Comic book writer and the lead singer of Say Anything Max Bemis, artist Eoin Marron, and letterer Taylor Esposito decided to use Atari’s Centipede intellectual property in a Dynamite Comics published book to attack fellow comic book writer Jon Del Arroz.
In Centipede #4, which was published on October 25, 2017, Bemis writes, “Jon Del Arroz is a never was fat piece of sh**who blames everyone but himself for his ineptness.”
As you can tell Bemis and letterer Taylor Esposito tried to disguise the personal attack through an alien language. Not only did they disguise it as an alien language they also inverted it.
We’ve inverted the image so you can read it better.
But this wouldn’t be the only instance Bemis and letterer Taylor Esposito attacked Del Arroz in the comic. They would do it again saying, “JDA (Jon Del Arroz) can’t get it up.”
Here is the inverted image.
They would do it once again in the same issue writing, “JDA can’t get hard unless he complains that SFWA him down.”
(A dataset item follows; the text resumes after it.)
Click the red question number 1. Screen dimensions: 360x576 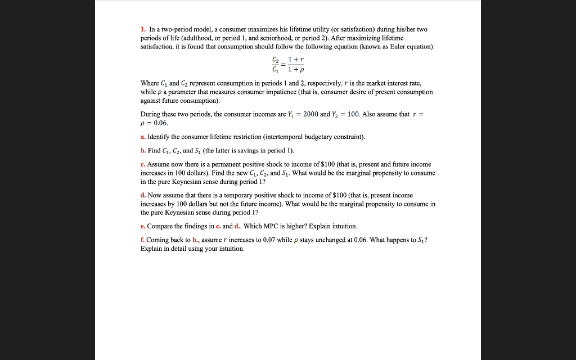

Once again here is the inverted image.
For context, SFWA stands for Science Fiction & Fantasy Writers of America. Del Arroz has been highly critical of SFWA. He even released a press release this past April calling out the SFWA President Cat Rambo for “contempt for the independent author community.”
Del Arroz wasn’t the only one that Bemis and Esposito decided to go after. They also targeted Vox Day’s Alt-Hero comic book saying, “Alt-Hero is a joke.”
Here’s the image inverted again.
And in case you thought this might just merely be a coincidence the alien language is translated towards the end of the issue.
We reached out to Jon Del Arroz for a statement. This is what he told us:
” I believe this was done by a rogue individual without knowledge of editorial or the publisher, but the damage has been done and the publisher needs to accept responsibility for their print product nonetheless. This is a terrible bullying attack on a minority creator done with malicious intent to keep ‘people like me’ out of the industry. I’ve got an email into Dynamite asking for a n apology and for their support for my IndieGoGo project Flying Sparks. I hope they’ll handle this with professionalism.”
We reached out to Eoin Marron to get his take on the personal attack.
“Thanks for reaching out. Unfortunately I’m familiar with neither Jon Del Arroz nor the personal attacks you mention, could you please elaborate?”
We then showed him the image of where Jon Del Arroz is called a “piece of s***.” He responded:
“Hmm, that is unusual alright. I’m afraid I had nothing to do with the lettering though (and it certainly wasn’t in the script I was provided, where it was only described as alien gibberish), you’ll have to refer to the series’ letterer Taylor Esposito.
My involvement with the issue was complete once I handed off the B&W inks, so colors and later letters were handled afterward.”
Dynamite Comics’ Joseph Rybandt responded to Jon Del Arroz’s email saying, “I’ll look into this and see who did what here… no matter what, this “attack” was not sanctioned by Dynamite (intentionally).”
In a second correspondence he added,
“Ok, well, we found out what happened and it was not know (Sp?) by the major players working on the issue, nor the editorial staff and, it was apparently adjusted for the trade paperback. So, it’s taken care of in the permanent record and I apologize for the harm it may have caused.
Our marketing director is tweeting out your indigo-go as you requested.”
While Dynamite responded to Jon Del Arroz, they did not respond to us. We also reached out to Max Bemis and Taylor Esposito for comment, but did not hear back at the time of print.
**Update** Dynamite responded:
“Dynamite was made aware of an issue, and resolved with the creator in question. No further comment.”